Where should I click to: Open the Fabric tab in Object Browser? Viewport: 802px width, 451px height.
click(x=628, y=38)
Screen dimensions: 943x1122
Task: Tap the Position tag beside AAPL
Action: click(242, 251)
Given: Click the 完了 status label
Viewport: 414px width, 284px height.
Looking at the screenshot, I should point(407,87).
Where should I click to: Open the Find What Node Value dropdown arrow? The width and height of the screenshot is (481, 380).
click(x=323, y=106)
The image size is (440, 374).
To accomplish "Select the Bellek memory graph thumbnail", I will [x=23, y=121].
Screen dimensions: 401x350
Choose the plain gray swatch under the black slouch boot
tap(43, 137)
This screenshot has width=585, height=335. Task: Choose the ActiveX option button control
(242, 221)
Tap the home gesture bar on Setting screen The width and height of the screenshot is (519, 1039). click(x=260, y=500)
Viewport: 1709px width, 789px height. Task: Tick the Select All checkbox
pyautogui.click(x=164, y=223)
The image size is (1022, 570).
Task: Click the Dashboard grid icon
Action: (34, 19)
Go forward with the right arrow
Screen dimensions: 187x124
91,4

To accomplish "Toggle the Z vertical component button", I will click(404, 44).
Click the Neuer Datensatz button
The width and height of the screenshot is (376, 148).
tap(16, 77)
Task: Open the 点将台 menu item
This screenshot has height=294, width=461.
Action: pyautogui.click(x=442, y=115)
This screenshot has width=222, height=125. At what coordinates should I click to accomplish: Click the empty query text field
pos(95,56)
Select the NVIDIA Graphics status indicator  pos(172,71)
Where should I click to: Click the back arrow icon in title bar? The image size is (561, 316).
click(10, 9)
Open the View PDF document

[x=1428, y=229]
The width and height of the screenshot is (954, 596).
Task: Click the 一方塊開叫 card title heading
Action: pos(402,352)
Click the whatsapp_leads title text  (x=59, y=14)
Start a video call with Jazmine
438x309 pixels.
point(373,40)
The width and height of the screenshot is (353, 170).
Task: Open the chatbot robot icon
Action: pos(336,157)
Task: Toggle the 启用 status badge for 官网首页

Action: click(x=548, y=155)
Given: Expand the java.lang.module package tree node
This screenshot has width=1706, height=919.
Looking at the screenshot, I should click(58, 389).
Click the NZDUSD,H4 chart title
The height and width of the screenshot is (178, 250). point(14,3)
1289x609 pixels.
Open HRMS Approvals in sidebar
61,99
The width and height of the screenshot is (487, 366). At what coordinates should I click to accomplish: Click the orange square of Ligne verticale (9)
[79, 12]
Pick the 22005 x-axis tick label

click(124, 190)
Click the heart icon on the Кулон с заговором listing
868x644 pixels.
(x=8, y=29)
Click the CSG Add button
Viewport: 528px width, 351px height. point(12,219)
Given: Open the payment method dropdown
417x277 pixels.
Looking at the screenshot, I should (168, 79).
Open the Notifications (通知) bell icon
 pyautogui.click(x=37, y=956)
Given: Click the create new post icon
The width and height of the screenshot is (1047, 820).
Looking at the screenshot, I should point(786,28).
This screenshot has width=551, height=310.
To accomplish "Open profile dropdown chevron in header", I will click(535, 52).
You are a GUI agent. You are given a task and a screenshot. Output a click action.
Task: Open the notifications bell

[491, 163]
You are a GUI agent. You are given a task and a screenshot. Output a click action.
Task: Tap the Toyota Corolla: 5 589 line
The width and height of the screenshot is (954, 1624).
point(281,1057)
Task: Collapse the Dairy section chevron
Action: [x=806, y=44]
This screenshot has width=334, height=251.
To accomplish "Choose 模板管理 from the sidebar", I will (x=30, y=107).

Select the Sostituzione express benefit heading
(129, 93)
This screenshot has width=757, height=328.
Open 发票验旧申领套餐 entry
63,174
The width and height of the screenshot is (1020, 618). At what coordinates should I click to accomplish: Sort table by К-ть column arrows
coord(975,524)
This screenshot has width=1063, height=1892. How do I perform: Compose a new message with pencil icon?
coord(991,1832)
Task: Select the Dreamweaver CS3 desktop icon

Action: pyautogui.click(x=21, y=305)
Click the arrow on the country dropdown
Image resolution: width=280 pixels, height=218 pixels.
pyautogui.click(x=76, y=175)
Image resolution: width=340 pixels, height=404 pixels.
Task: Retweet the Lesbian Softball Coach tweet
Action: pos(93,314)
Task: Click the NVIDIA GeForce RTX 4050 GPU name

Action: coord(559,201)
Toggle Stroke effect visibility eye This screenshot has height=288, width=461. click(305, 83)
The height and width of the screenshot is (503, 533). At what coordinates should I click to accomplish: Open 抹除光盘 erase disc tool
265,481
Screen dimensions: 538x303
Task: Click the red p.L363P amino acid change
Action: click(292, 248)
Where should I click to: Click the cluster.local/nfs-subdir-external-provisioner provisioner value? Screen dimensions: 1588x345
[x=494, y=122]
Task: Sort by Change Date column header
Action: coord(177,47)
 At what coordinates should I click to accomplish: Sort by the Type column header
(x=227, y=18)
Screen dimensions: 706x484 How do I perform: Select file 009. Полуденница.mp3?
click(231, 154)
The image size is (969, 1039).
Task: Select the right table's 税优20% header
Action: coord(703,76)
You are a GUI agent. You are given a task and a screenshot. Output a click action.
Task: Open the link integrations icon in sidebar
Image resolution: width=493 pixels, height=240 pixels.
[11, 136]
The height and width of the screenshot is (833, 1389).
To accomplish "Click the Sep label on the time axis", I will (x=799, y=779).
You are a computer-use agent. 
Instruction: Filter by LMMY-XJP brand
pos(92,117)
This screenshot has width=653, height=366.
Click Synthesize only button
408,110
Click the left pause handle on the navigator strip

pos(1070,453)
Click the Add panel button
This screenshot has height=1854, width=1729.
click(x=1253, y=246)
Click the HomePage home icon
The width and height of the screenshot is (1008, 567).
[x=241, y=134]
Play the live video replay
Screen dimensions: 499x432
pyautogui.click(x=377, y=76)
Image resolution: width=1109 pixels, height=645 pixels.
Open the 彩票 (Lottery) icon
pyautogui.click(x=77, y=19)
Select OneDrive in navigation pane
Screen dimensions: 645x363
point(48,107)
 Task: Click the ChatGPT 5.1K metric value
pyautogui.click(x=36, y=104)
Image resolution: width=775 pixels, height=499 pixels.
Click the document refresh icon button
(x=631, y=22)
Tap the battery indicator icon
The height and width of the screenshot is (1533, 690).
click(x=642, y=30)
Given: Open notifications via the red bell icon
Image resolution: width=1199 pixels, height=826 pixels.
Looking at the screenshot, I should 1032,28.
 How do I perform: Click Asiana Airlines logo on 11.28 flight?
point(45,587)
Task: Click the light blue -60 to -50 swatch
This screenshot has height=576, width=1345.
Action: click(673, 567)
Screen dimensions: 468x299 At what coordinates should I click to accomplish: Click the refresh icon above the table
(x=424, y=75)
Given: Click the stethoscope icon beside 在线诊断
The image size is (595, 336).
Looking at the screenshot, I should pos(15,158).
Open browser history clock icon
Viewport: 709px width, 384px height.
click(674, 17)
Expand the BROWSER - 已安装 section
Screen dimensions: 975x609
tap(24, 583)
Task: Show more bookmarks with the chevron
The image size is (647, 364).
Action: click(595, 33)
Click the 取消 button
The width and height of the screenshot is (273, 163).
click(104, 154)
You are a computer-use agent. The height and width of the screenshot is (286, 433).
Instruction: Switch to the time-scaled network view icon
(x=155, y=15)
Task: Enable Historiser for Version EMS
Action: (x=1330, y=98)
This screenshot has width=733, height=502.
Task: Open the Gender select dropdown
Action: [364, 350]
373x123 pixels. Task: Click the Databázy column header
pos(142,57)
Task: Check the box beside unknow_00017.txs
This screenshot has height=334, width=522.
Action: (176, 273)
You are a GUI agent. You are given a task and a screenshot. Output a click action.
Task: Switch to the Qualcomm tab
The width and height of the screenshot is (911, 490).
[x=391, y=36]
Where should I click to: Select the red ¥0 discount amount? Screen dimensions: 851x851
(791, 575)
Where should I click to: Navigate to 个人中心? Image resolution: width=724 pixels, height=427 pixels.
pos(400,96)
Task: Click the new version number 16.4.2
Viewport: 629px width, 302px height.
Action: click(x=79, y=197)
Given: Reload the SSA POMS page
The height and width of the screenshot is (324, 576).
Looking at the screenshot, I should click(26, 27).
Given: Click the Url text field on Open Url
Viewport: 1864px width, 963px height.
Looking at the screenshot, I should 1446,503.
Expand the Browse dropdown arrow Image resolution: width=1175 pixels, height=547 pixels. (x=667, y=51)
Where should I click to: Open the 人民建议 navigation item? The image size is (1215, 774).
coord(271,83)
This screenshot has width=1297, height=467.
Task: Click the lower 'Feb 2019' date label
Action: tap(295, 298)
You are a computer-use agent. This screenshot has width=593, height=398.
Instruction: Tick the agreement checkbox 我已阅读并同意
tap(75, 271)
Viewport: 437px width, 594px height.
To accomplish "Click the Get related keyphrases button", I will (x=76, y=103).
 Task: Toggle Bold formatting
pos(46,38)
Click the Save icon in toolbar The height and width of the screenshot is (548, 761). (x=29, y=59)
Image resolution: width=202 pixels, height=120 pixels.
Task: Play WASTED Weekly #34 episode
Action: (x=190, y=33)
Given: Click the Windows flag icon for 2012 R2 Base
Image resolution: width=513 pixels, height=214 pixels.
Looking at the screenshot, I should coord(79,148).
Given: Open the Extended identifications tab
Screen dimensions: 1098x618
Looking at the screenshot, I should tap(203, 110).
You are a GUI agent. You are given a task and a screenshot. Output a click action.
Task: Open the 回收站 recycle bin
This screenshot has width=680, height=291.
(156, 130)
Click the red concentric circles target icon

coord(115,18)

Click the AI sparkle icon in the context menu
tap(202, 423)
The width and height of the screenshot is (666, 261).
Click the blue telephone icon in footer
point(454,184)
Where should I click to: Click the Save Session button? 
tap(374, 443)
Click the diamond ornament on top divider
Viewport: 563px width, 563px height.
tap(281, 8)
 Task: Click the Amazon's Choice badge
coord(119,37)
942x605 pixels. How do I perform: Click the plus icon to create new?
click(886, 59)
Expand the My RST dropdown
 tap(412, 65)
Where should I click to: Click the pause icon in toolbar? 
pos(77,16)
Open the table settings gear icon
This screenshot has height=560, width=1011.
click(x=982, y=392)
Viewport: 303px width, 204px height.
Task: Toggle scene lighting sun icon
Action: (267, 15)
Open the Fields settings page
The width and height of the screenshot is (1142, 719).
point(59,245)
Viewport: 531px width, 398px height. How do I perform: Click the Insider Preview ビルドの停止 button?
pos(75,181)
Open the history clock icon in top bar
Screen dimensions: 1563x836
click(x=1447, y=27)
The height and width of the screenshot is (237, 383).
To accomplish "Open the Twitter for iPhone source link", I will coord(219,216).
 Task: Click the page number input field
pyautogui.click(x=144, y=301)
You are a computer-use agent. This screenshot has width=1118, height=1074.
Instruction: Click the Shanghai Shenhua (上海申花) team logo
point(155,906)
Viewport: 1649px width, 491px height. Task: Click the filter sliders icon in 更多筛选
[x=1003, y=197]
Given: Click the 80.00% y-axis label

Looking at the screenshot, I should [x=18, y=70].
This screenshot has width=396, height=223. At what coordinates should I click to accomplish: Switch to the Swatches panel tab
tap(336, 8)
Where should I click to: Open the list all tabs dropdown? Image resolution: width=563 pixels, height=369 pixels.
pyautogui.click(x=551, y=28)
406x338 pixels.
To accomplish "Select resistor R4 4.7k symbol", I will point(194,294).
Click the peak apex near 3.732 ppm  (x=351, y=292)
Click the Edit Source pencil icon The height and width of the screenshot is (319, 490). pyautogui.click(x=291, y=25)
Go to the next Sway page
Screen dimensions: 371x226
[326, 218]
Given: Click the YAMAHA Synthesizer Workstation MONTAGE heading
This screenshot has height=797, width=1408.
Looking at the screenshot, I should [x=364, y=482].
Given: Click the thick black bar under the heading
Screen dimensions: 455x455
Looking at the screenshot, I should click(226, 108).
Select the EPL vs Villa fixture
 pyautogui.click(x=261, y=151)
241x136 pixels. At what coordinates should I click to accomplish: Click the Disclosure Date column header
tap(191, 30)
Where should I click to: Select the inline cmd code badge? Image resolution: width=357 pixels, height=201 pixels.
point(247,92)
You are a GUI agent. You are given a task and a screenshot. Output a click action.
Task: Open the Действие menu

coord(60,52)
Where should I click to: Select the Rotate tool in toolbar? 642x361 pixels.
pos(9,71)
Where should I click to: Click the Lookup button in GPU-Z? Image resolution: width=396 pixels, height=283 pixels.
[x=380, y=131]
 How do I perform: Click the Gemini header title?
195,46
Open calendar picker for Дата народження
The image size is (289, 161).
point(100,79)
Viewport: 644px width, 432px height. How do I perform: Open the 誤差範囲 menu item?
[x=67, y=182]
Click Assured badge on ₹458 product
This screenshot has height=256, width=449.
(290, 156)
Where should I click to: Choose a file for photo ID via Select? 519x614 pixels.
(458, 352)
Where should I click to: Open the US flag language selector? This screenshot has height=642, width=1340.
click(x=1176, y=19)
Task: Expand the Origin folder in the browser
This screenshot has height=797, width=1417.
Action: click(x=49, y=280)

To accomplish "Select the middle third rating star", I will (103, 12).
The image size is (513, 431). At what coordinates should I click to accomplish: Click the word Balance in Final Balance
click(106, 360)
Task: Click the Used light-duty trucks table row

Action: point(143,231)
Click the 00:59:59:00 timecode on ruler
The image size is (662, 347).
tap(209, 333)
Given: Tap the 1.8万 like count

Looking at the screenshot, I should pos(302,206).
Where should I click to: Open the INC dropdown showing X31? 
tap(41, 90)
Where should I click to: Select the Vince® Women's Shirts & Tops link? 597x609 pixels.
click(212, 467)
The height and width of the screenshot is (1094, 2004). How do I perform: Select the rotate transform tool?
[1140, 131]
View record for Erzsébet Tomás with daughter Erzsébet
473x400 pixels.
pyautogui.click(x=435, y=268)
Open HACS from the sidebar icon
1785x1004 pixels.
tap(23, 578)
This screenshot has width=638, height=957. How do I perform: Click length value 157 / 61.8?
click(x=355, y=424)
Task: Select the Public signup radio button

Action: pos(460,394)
◇ ◇ ◇ ◇ ◇ ◇ ◇
▸ **WRITTEN PROBLEM**: Please rewrite the material from the line with "Task: Open the 点将台 menu item" to the line with "Select the NVIDIA" as a Markdown table with the columns Row and Line, one row per line and no blank lines.

▸ **EXERCISE ANSWER**:
| Row | Line |
|---|---|
| 1 | Task: Open the 点将台 menu item |
| 2 | This screenshot has height=294, width=461. |
| 3 | Action: pyautogui.click(x=442, y=115) |
| 4 | This screenshot has width=222, height=125. At what coordinates should I click to accomplish: Click the empty query text field |
| 5 | pos(95,56) |
| 6 | Select the NVIDIA Graphics status indicator  pos(172,71) |